Com a morte de Maria, em 1558, a maioria da corte aceita Elizabeth como rainha. Inicialmente, seu ministro e conselheiro lorde Burghley (Richard Attenborough), busca induzi-la ao casamento, que no caso de uma rainha definiria a posição diplomática e futuras possíveis alianças.

Na película, impossibilitada de amar na plenitude e com a única perspectiva de um consorte indesejado, o que se destaca nas atitudes homossexuais do duque de Anjou (Vincent Cassel), e na repulsa a Felipe II (George Yiasoumi), viúvo de sua irmã Maria, decide adotar a postura de virgem, aproveitando que a religião anglicana mantivera a hierarquia sacerdotal e a crença nos santos, tendo a própria rainha como chefe para as questões políticas.

Lord Burghley é por ela aposentado e Walsingham (Nick Shalmann) ascende como o maquiavélico principal conselheiro; no filme, há o corte dos cabelos como símbolo da mudança de uma personalidade feminina para uma assexuada, acompanhada pelo Requiem de Mozart. A cena, embora de uma fotografia maravilhosa, seria mais histórica com as músicas do trovador John Dowland, o predileto de Elizabeth, o qual não deve ter apenas cantado seus versos para a rainha. Mozart compôs o Requiem no final do século XVIII, um tanto quanto distante da segunda metade do século XVI em que se passa a história.

Amor ao poder

Na realidade Elizabeth amava o poder acima dos homens, coisa difícil de entender para os simples mortais que nunca o tiveram. Ela aplicava o termo conveniência para designar qualquer meio para preservar a paz. Tinha de sobra a virtú requerida por Maquiavel em "O Príncipe". Foi uma verdadeira equilibrista na política cuja cena era compartilhada por Inglaterra, França, Holanda e Espanha.

A Holanda e a Inglaterra entraram em guerra contra a Espanha; a primeira pela independência e a segunda pela rejeição do catolicismo e adoção do anglicanismo, que afastava definitivamente as pretensões de Felipe II de realizar uma aliança com os ingleses. Elizabeth não queria uma vitória total da Espanha na Holanda, para não fortalecer demais os espanhóis, nem uma derrota completa da Espanha contra os holandeses, para não ampliar o crescente poderio francês.

Se todas se enfraquecessem, a Inglaterra se sobressairia. Não é por acaso que os ingleses chegaram ao domínio dos mares e na seqüência atingiram a Revolução Industrial. A gestação da "Rainha dos Mares" começa com Elizabeth.

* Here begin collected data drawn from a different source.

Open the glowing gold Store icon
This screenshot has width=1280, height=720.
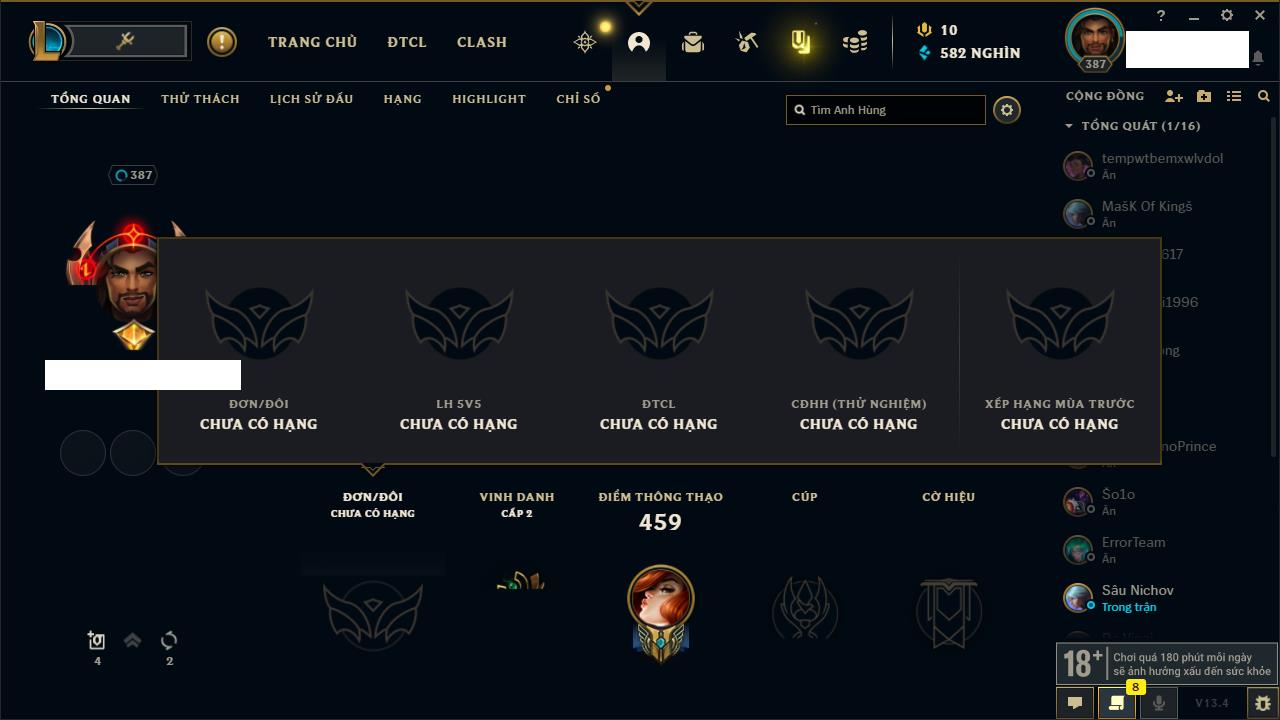coord(801,42)
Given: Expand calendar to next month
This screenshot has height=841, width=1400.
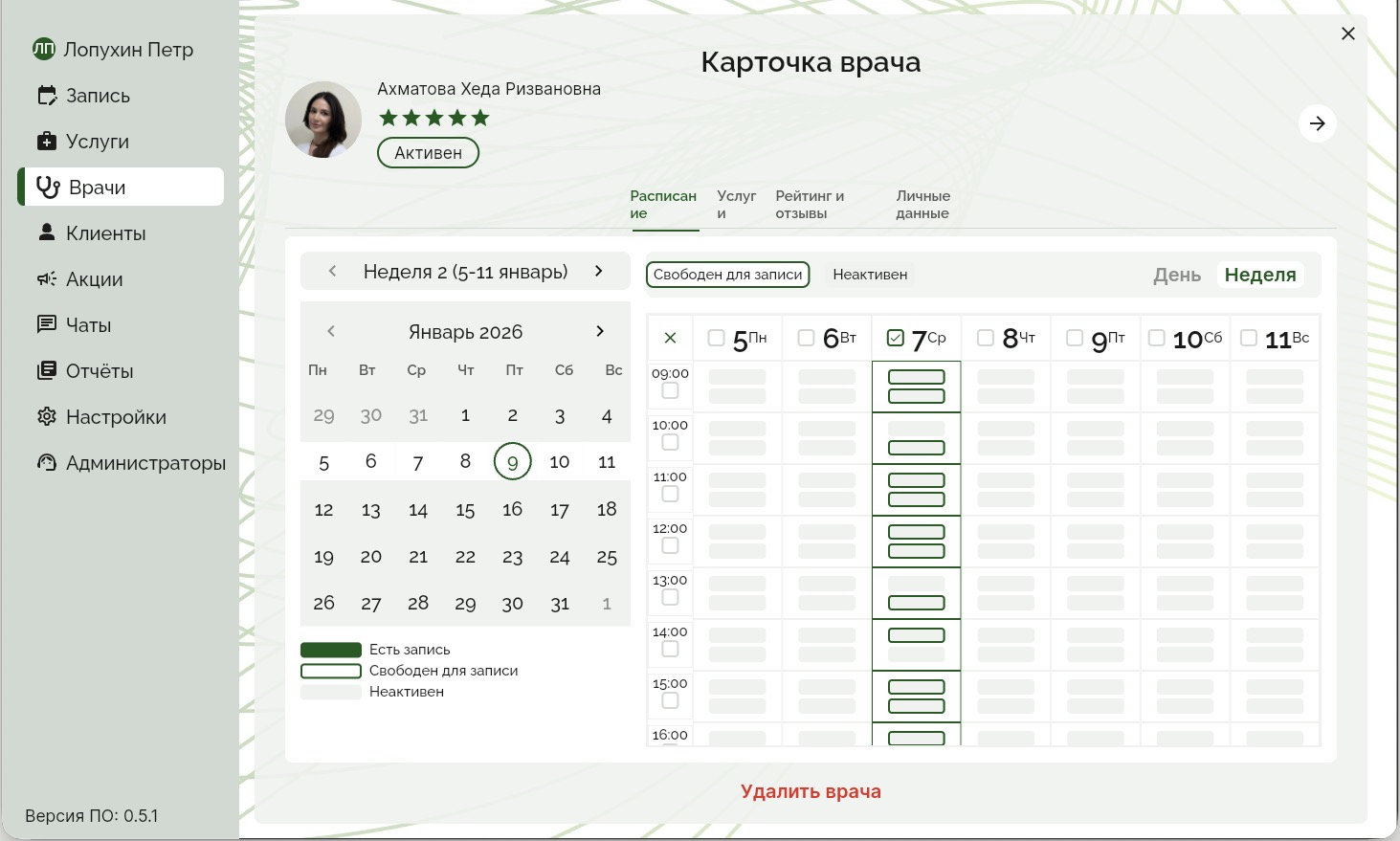Looking at the screenshot, I should coord(600,331).
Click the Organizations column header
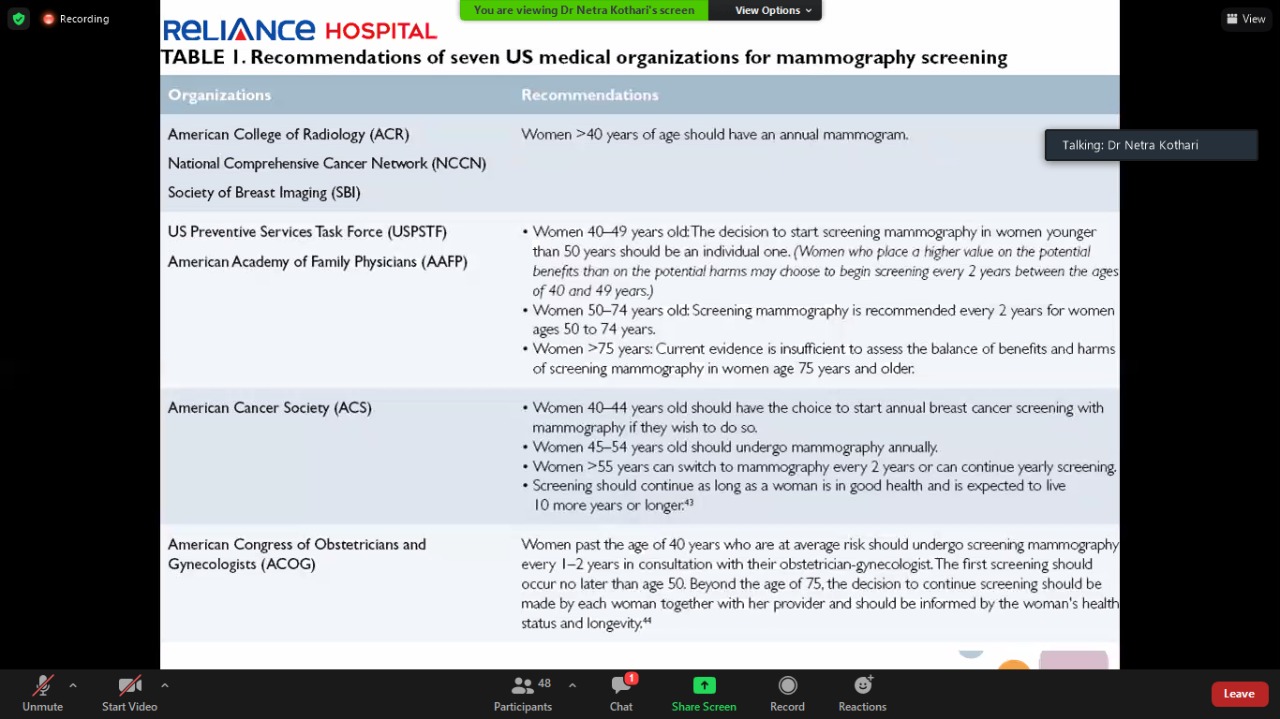Image resolution: width=1280 pixels, height=719 pixels. 219,95
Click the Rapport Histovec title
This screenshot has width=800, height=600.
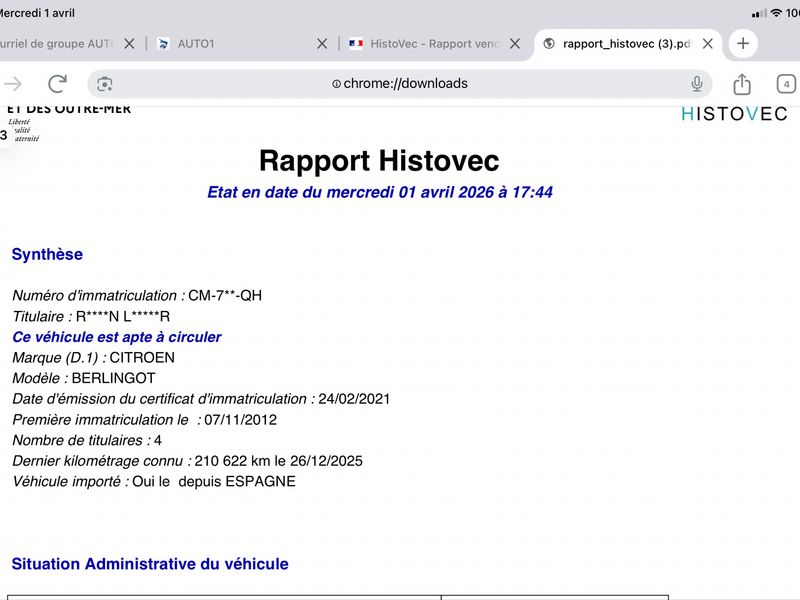point(379,161)
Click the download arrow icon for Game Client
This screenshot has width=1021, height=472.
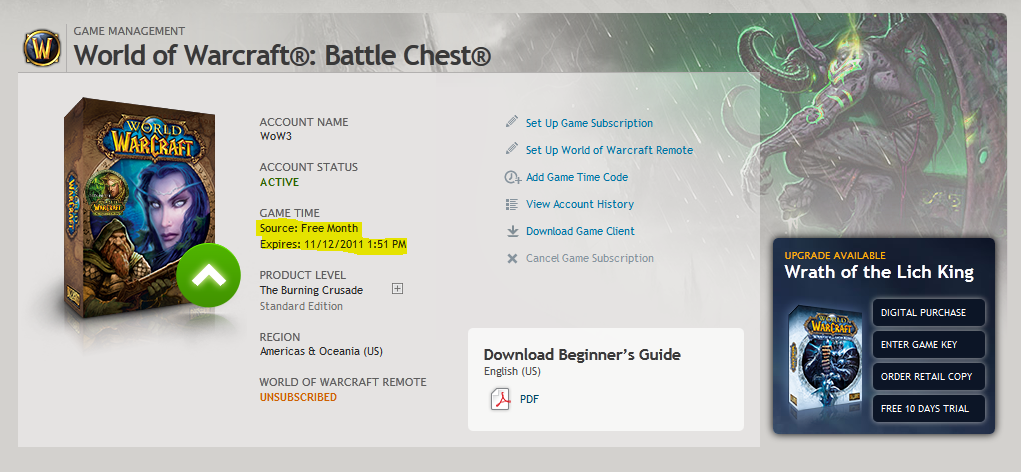tap(512, 231)
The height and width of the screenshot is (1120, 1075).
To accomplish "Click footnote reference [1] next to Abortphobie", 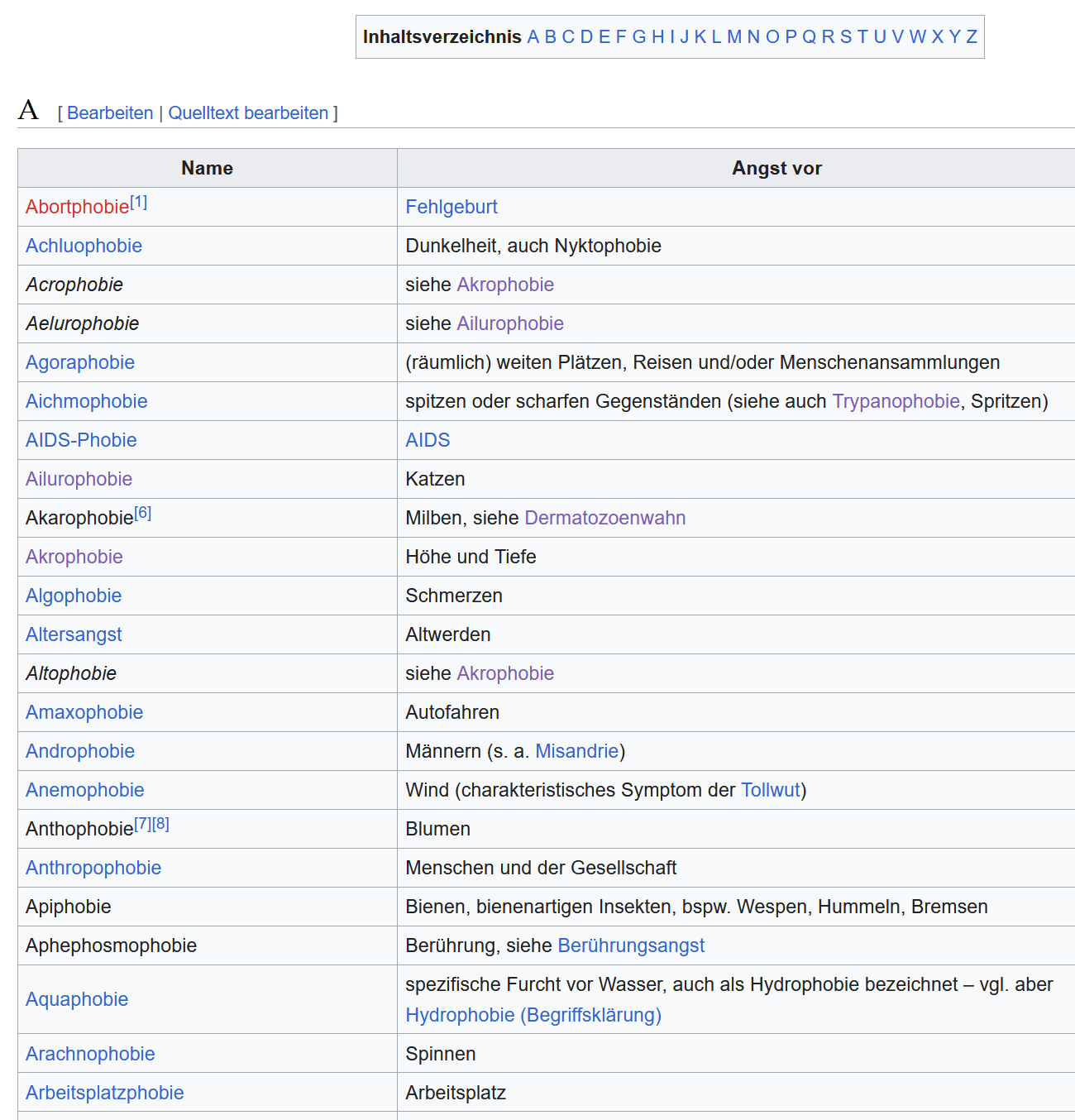I will tap(139, 202).
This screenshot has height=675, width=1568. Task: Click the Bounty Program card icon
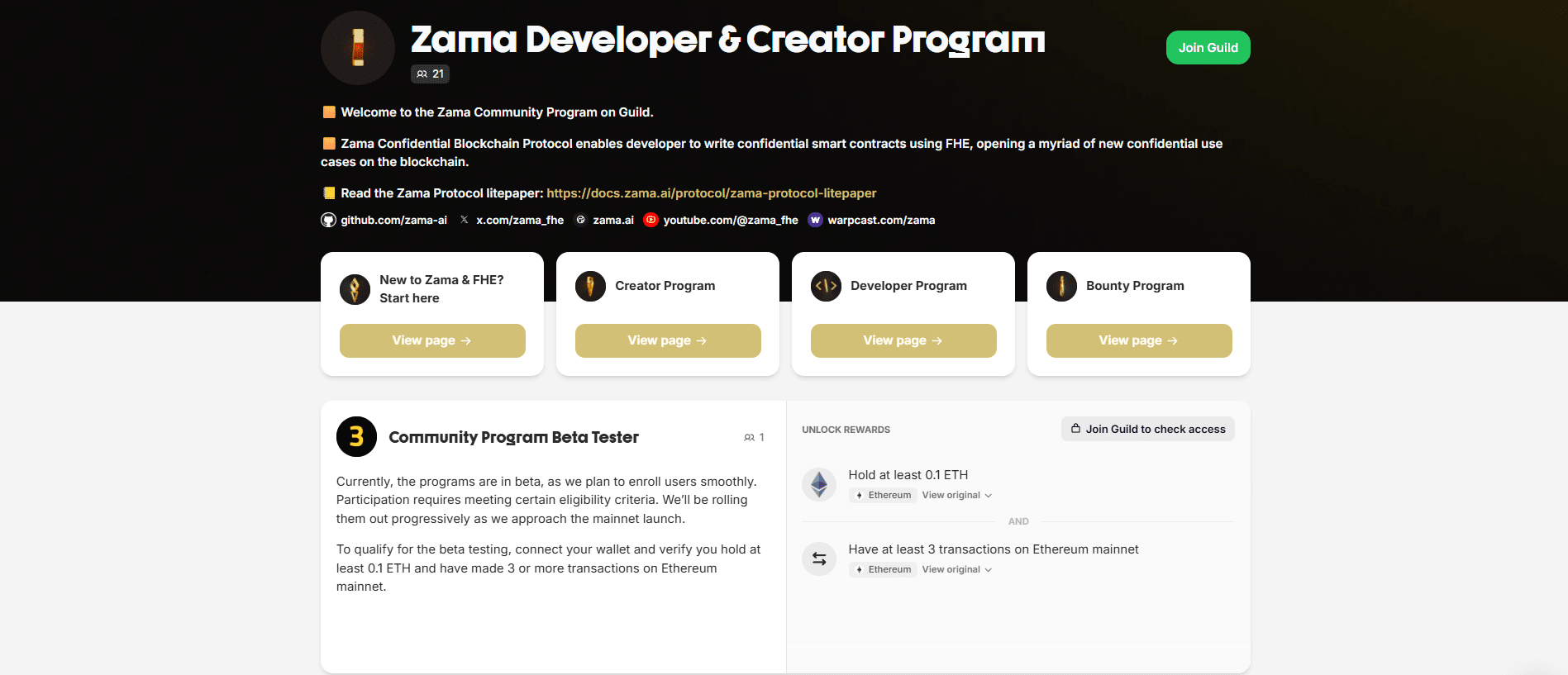1061,286
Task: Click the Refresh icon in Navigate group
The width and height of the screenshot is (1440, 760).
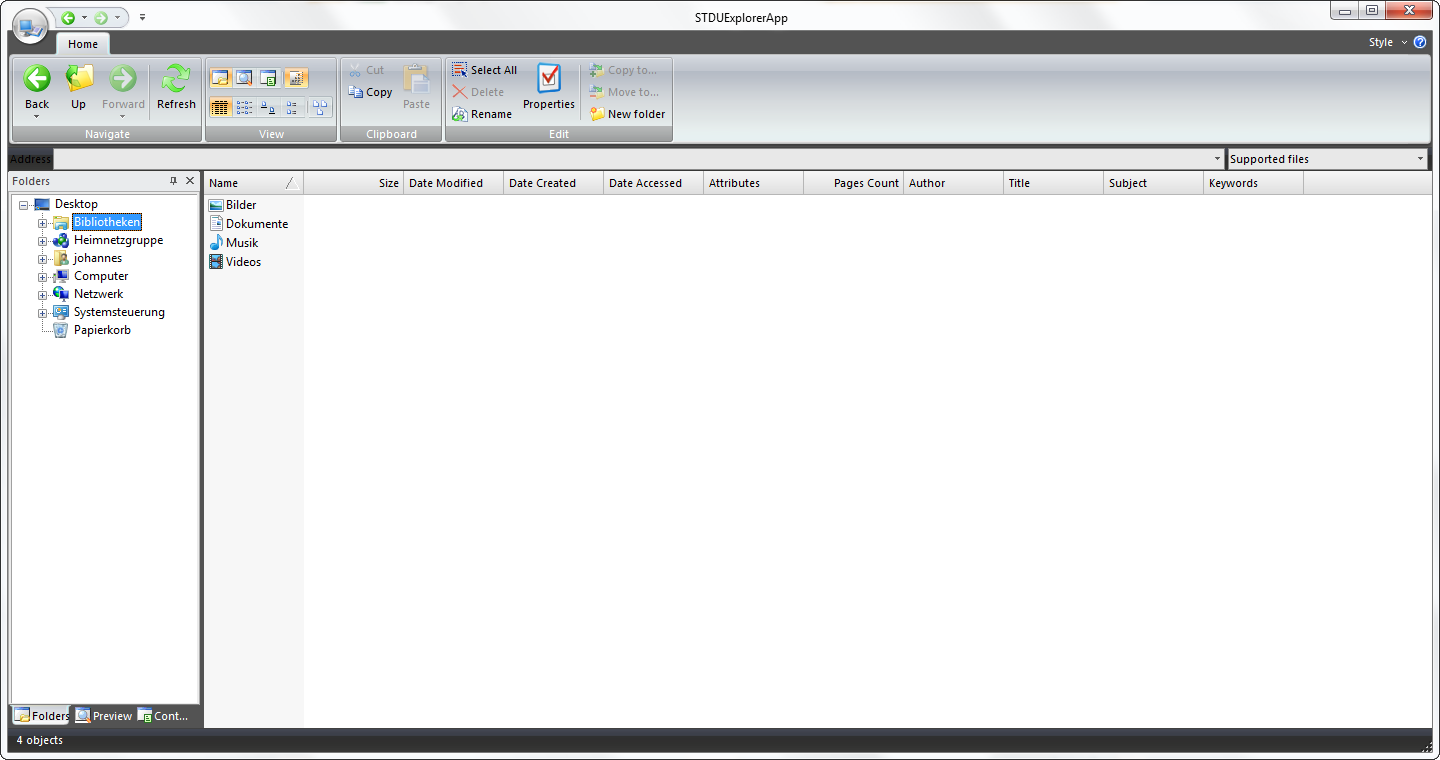Action: click(175, 85)
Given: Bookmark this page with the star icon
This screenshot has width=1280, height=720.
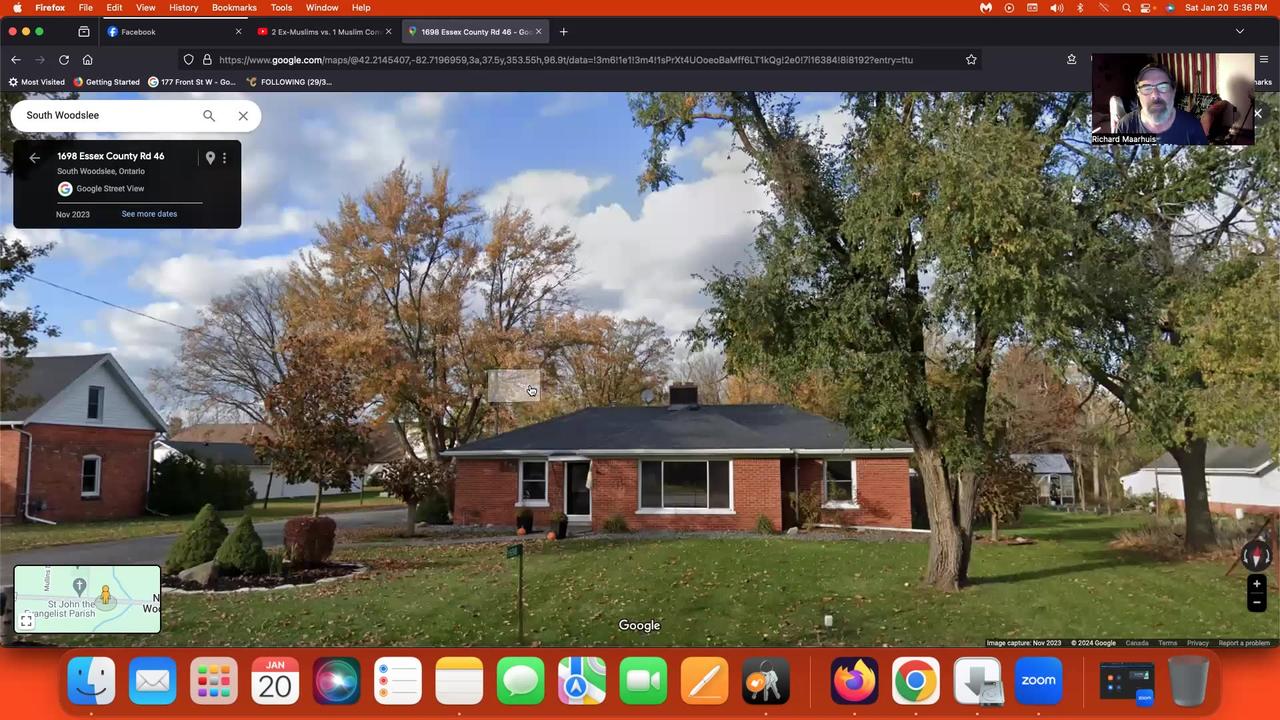Looking at the screenshot, I should click(x=971, y=60).
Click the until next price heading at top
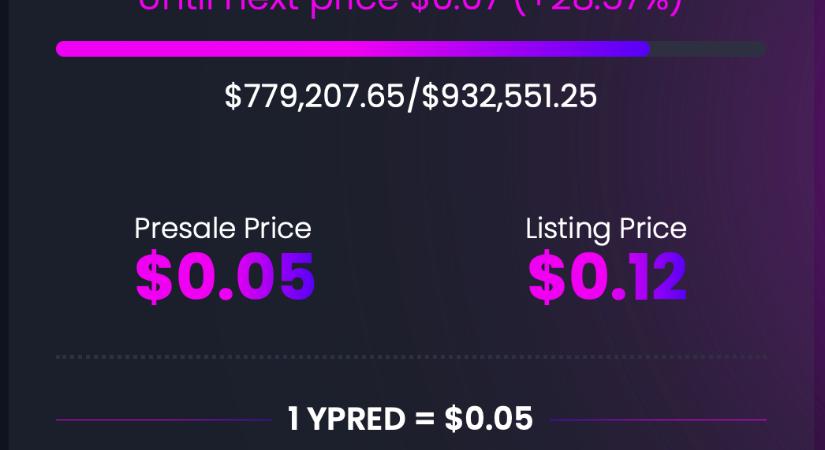Screen dimensions: 825x450 tap(410, 6)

Além da Elizabeth de Shekar Kapur, houve uma deliciosa presença da personagem, ainda em 1998, na fantasiosa comédia romântica "Shakespeare Apaixonado", ganhadora do Oscar de melhor filme, em 1999, onde aparece mais velha, vivida por Judy Dench que rouba a cena no final do filme da mesma maneira como Sean Connery fez no Robin Hood protagonizado por Kevin Costner, como Ricardo Coração de Leão.

Tirando a capa que tinha como disfarce, a rainha que acabara de assistir "Romeu e Julieta", de Shakespeare, surge para perdoar a presença feminina de lady Viola De Lesseps (Gwineth Paltrow) num papel teatral, fato então proibido na Inglaterra para as mulheres. Diante da confusão criada, ironicamente declara: "Sei o que é ser mulher num ofício de homem". E sabia mesmo!